TASK TO COMPLETE: Scan the entries below for the word "Switch" and copy every line in which it occurs.

Entries taken from a collection:
******************************
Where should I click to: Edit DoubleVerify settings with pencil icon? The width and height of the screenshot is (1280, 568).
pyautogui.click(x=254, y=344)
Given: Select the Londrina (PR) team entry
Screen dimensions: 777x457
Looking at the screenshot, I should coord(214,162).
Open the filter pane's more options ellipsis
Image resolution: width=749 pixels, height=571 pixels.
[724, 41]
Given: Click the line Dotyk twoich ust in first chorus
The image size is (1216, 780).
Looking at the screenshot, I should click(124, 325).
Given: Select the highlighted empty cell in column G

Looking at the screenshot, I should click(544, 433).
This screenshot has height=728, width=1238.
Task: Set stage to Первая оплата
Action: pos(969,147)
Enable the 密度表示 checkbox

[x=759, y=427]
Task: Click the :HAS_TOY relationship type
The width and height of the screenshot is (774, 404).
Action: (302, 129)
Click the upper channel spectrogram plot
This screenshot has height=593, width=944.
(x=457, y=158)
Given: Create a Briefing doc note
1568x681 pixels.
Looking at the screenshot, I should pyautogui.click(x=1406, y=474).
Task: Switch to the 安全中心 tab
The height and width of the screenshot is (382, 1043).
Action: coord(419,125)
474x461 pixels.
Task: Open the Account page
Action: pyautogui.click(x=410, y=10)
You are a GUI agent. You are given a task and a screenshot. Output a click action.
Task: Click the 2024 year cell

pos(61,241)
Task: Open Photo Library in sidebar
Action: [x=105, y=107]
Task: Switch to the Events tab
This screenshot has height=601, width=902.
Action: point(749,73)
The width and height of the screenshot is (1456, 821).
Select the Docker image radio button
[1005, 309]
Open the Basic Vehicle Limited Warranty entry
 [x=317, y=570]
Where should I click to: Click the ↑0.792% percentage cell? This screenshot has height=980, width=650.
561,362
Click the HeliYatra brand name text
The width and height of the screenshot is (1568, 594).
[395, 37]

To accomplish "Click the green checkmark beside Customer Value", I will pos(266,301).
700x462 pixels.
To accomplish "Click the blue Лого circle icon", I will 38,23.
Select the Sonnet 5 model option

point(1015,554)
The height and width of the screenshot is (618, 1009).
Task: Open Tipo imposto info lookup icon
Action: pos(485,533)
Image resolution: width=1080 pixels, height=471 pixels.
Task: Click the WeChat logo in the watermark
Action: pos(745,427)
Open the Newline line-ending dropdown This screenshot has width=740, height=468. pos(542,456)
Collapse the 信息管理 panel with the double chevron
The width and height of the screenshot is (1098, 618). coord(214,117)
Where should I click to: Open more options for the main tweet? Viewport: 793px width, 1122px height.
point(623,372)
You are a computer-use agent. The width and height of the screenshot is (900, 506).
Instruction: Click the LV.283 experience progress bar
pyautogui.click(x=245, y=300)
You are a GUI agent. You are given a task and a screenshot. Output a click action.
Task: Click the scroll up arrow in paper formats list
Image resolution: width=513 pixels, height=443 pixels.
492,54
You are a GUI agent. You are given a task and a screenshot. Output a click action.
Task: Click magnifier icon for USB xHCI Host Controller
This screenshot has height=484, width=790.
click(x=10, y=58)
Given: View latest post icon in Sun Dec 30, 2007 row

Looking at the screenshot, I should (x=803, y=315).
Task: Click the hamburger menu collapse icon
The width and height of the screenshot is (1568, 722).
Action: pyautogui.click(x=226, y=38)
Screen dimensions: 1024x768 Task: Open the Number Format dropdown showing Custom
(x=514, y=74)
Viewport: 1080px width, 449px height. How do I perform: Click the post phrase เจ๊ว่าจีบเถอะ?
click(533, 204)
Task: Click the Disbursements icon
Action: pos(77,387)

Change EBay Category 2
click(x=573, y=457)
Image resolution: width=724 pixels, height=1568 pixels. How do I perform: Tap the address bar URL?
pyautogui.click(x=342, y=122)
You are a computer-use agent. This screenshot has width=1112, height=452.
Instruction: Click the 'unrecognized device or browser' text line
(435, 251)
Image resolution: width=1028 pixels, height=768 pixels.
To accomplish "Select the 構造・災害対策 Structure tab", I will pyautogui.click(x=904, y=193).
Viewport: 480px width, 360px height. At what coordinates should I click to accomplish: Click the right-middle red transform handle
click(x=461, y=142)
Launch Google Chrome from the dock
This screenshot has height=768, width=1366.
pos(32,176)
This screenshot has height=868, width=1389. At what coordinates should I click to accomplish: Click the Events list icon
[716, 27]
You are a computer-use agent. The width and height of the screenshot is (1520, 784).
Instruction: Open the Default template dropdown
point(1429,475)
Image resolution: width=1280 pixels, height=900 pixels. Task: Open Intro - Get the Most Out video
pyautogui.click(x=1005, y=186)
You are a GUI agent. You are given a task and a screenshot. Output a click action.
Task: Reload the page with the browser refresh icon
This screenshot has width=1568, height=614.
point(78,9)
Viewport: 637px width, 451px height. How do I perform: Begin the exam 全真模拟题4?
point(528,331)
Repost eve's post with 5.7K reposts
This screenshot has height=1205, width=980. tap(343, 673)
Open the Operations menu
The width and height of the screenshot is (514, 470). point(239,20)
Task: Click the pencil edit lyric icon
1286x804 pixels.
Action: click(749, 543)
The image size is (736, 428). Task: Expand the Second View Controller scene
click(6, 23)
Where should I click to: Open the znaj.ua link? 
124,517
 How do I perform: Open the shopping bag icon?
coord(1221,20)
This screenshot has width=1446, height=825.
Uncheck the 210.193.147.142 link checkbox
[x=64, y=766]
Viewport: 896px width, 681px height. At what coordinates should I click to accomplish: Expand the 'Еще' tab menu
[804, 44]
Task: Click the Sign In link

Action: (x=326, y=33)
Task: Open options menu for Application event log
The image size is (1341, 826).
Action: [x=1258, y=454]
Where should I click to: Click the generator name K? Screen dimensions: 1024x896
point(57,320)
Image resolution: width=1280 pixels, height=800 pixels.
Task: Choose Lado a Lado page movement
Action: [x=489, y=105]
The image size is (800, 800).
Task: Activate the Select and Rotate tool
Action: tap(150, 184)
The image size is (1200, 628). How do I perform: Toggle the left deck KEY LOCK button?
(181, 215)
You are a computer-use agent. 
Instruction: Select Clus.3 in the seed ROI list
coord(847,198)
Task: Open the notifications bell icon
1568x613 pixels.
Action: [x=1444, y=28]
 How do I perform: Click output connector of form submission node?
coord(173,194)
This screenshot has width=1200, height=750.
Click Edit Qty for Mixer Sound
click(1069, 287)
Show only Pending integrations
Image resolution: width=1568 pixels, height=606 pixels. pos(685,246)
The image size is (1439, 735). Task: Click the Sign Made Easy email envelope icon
******************************
RESULT OF THIS EXERCISE:
Task: Switch to the 安全中心 tab
Task: Switch to the Events tab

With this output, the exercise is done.